Short task — Can you reproduce all of the data below word for word, without changing a single character?

Source records —
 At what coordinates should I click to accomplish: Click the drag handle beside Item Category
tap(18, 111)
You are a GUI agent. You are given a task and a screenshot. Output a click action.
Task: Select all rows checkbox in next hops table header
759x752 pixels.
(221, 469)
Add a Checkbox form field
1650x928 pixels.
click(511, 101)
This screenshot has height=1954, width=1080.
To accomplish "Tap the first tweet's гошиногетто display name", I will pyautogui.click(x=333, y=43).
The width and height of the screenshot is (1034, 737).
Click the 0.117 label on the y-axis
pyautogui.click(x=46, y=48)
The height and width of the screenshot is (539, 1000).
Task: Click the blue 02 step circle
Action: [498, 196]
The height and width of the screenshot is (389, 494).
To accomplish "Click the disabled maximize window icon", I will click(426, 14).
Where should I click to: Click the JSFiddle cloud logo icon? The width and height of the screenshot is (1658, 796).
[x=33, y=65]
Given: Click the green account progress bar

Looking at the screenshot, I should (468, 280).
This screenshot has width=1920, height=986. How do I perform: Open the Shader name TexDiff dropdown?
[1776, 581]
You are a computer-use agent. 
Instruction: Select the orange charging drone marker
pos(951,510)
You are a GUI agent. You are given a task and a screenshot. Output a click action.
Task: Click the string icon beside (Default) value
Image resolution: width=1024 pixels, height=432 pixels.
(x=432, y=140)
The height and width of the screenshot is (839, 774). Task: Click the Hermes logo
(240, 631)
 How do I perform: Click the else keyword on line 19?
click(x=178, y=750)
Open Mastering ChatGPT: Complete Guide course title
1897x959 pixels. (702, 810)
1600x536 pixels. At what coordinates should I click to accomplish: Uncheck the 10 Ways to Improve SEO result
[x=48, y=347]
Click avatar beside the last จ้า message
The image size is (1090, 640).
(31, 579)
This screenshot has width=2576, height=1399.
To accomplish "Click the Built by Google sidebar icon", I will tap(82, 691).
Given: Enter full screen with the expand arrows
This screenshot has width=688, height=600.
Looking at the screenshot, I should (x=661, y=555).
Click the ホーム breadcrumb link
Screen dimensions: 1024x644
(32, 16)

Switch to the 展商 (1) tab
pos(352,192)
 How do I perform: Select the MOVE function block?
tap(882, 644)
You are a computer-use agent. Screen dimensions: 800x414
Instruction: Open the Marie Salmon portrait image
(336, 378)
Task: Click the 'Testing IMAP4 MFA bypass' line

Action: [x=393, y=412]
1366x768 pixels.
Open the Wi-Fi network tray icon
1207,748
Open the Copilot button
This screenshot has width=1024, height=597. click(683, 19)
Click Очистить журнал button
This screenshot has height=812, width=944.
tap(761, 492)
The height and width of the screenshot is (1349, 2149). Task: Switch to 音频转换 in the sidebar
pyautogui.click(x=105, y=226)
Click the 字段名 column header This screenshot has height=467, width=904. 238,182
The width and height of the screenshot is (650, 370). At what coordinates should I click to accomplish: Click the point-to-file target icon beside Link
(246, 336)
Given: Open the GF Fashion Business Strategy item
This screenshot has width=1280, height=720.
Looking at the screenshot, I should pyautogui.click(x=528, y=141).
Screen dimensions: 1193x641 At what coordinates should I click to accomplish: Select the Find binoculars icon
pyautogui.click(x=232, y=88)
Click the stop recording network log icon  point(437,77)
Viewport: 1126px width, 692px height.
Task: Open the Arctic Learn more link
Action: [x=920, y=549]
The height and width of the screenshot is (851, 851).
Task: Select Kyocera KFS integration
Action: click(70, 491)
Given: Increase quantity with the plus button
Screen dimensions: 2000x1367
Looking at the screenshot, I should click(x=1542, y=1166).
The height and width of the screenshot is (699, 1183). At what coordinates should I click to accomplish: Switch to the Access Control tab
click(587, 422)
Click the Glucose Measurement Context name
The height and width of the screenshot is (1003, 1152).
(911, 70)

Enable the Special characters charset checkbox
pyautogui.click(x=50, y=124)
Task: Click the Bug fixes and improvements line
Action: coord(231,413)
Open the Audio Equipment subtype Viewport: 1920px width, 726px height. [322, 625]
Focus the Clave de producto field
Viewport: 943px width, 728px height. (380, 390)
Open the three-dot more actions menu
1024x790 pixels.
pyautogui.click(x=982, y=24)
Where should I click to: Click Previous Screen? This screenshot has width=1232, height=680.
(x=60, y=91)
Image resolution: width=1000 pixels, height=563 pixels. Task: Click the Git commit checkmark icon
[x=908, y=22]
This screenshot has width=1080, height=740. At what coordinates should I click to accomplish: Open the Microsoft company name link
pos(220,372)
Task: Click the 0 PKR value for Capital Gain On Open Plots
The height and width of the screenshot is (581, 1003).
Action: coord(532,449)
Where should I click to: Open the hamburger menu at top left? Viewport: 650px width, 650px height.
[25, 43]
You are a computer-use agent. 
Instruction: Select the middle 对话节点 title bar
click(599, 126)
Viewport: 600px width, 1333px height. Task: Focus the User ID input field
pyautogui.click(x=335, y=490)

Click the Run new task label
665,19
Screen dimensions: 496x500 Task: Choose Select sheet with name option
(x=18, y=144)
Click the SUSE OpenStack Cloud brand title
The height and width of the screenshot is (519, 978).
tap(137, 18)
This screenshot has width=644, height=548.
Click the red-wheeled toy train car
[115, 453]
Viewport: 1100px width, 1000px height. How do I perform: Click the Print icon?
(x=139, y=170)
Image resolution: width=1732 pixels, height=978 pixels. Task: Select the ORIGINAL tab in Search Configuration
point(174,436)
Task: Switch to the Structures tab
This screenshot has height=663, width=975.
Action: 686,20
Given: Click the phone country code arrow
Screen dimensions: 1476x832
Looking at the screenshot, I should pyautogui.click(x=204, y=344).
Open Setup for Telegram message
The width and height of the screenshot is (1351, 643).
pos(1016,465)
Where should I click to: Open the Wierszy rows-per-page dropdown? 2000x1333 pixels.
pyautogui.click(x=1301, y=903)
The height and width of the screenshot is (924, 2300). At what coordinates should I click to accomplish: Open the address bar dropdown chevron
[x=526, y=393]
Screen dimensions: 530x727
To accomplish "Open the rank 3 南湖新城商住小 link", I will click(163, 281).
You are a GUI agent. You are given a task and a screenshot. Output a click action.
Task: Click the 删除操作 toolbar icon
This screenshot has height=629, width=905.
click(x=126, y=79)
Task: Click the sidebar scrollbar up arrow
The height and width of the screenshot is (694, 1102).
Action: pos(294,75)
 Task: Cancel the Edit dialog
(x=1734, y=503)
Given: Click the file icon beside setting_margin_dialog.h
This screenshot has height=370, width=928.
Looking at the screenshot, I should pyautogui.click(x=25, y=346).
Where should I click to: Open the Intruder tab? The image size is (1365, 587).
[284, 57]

Written response —
 At what coordinates should I click to accomplish: Click the drag handle beside Item Category
tap(18, 111)
You are a GUI agent. You are given a task and a screenshot. Output a click action.
Task: Select all rows checkbox in next hops table header
759x752 pixels.
(221, 469)
Add a Checkbox form field
1650x928 pixels.
click(511, 101)
This screenshot has height=1954, width=1080.
To accomplish "Tap the first tweet's гошиногетто display name", I will pyautogui.click(x=333, y=43).
The width and height of the screenshot is (1034, 737).
Click the 0.117 label on the y-axis
pyautogui.click(x=46, y=48)
The height and width of the screenshot is (539, 1000).
Task: Click the blue 02 step circle
Action: [498, 196]
The height and width of the screenshot is (389, 494).
To accomplish "Click the disabled maximize window icon", I will click(426, 14).
Where should I click to: Click the JSFiddle cloud logo icon? The width and height of the screenshot is (1658, 796).
[x=33, y=65]
Given: Click the green account progress bar

Looking at the screenshot, I should (468, 280).
This screenshot has width=1920, height=986. How do I perform: Open the Shader name TexDiff dropdown?
[1776, 581]
You are a computer-use agent. 
Instruction: Select the orange charging drone marker
pos(951,510)
You are a GUI agent. You are given a task and a screenshot. Output a click action.
Task: Click the string icon beside (Default) value
Image resolution: width=1024 pixels, height=432 pixels.
(x=432, y=140)
The height and width of the screenshot is (839, 774). Task: Click the Hermes logo
(240, 631)
 How do I perform: Click the else keyword on line 19?
click(x=178, y=750)
Open Mastering ChatGPT: Complete Guide course title
1897x959 pixels. (702, 810)
1600x536 pixels. At what coordinates should I click to accomplish: Uncheck the 10 Ways to Improve SEO result
[x=48, y=347]
Click avatar beside the last จ้า message
The image size is (1090, 640).
(31, 579)
This screenshot has width=2576, height=1399.
To accomplish "Click the Built by Google sidebar icon", I will tap(82, 691).
Given: Enter full screen with the expand arrows
This screenshot has width=688, height=600.
Looking at the screenshot, I should (x=661, y=555).
Click the ホーム breadcrumb link
Screen dimensions: 1024x644
(32, 16)

Switch to the 展商 (1) tab
pos(352,192)
 How do I perform: Select the MOVE function block?
tap(882, 644)
You are a computer-use agent. Screen dimensions: 800x414
Instruction: Open the Marie Salmon portrait image
(336, 378)
Task: Click the 'Testing IMAP4 MFA bypass' line

Action: [x=393, y=412]
1366x768 pixels.
Open the Wi-Fi network tray icon
1207,748
Open the Copilot button
This screenshot has width=1024, height=597. click(683, 19)
Click Очистить журнал button
This screenshot has height=812, width=944.
tap(761, 492)
The height and width of the screenshot is (1349, 2149). Task: Switch to 音频转换 in the sidebar
pyautogui.click(x=105, y=226)
Click the 字段名 column header This screenshot has height=467, width=904. 238,182
The width and height of the screenshot is (650, 370). At what coordinates should I click to accomplish: Click the point-to-file target icon beside Link
(246, 336)
Given: Open the GF Fashion Business Strategy item
This screenshot has width=1280, height=720.
Looking at the screenshot, I should pyautogui.click(x=528, y=141).
Screen dimensions: 1193x641 At what coordinates should I click to accomplish: Select the Find binoculars icon
pyautogui.click(x=232, y=88)
Click the stop recording network log icon  point(437,77)
Viewport: 1126px width, 692px height.
Task: Open the Arctic Learn more link
Action: [x=920, y=549]
The height and width of the screenshot is (851, 851).
Task: Select Kyocera KFS integration
Action: click(70, 491)
Given: Increase quantity with the plus button
Screen dimensions: 2000x1367
Looking at the screenshot, I should click(x=1542, y=1166).
The height and width of the screenshot is (699, 1183). At what coordinates should I click to accomplish: Switch to the Access Control tab
click(587, 422)
Click the Glucose Measurement Context name
The height and width of the screenshot is (1003, 1152).
(911, 70)

Enable the Special characters charset checkbox
pyautogui.click(x=50, y=124)
Task: Click the Bug fixes and improvements line
Action: coord(231,413)
Open the Audio Equipment subtype Viewport: 1920px width, 726px height. [322, 625]
Focus the Clave de producto field
Viewport: 943px width, 728px height. (380, 390)
Open the three-dot more actions menu
1024x790 pixels.
pyautogui.click(x=982, y=24)
Where should I click to: Click Previous Screen? This screenshot has width=1232, height=680.
(x=60, y=91)
Image resolution: width=1000 pixels, height=563 pixels. Task: Click the Git commit checkmark icon
[x=908, y=22]
This screenshot has width=1080, height=740. At what coordinates should I click to accomplish: Open the Microsoft company name link
pos(220,372)
Task: Click the 0 PKR value for Capital Gain On Open Plots
The height and width of the screenshot is (581, 1003).
Action: coord(532,449)
Where should I click to: Open the hamburger menu at top left? Viewport: 650px width, 650px height.
[25, 43]
You are a computer-use agent. 
Instruction: Select the middle 对话节点 title bar
click(599, 126)
Viewport: 600px width, 1333px height. Task: Focus the User ID input field
pyautogui.click(x=335, y=490)

Click the Run new task label
665,19
Screen dimensions: 496x500 Task: Choose Select sheet with name option
(x=18, y=144)
Click the SUSE OpenStack Cloud brand title
The height and width of the screenshot is (519, 978).
tap(137, 18)
This screenshot has width=644, height=548.
Click the red-wheeled toy train car
[115, 453]
Viewport: 1100px width, 1000px height. How do I perform: Click the Print icon?
(x=139, y=170)
Image resolution: width=1732 pixels, height=978 pixels. Task: Select the ORIGINAL tab in Search Configuration
point(174,436)
Task: Switch to the Structures tab
This screenshot has height=663, width=975.
Action: 686,20
Given: Click the phone country code arrow
Screen dimensions: 1476x832
Looking at the screenshot, I should pyautogui.click(x=204, y=344).
Open Setup for Telegram message
The width and height of the screenshot is (1351, 643).
pos(1016,465)
Where should I click to: Open the Wierszy rows-per-page dropdown? 2000x1333 pixels.
pyautogui.click(x=1301, y=903)
The height and width of the screenshot is (924, 2300). At what coordinates should I click to accomplish: Open the address bar dropdown chevron
[x=526, y=393]
Screen dimensions: 530x727
To accomplish "Open the rank 3 南湖新城商住小 link", I will click(163, 281).
You are a GUI agent. You are given a task and a screenshot. Output a click action.
Task: Click the 删除操作 toolbar icon
This screenshot has height=629, width=905.
click(x=126, y=79)
Task: Click the sidebar scrollbar up arrow
The height and width of the screenshot is (694, 1102).
Action: pos(294,75)
 Task: Cancel the Edit dialog
(x=1734, y=503)
Given: Click the file icon beside setting_margin_dialog.h
This screenshot has height=370, width=928.
Looking at the screenshot, I should pyautogui.click(x=25, y=346).
Where should I click to: Open the Intruder tab? The image size is (1365, 587).
[284, 57]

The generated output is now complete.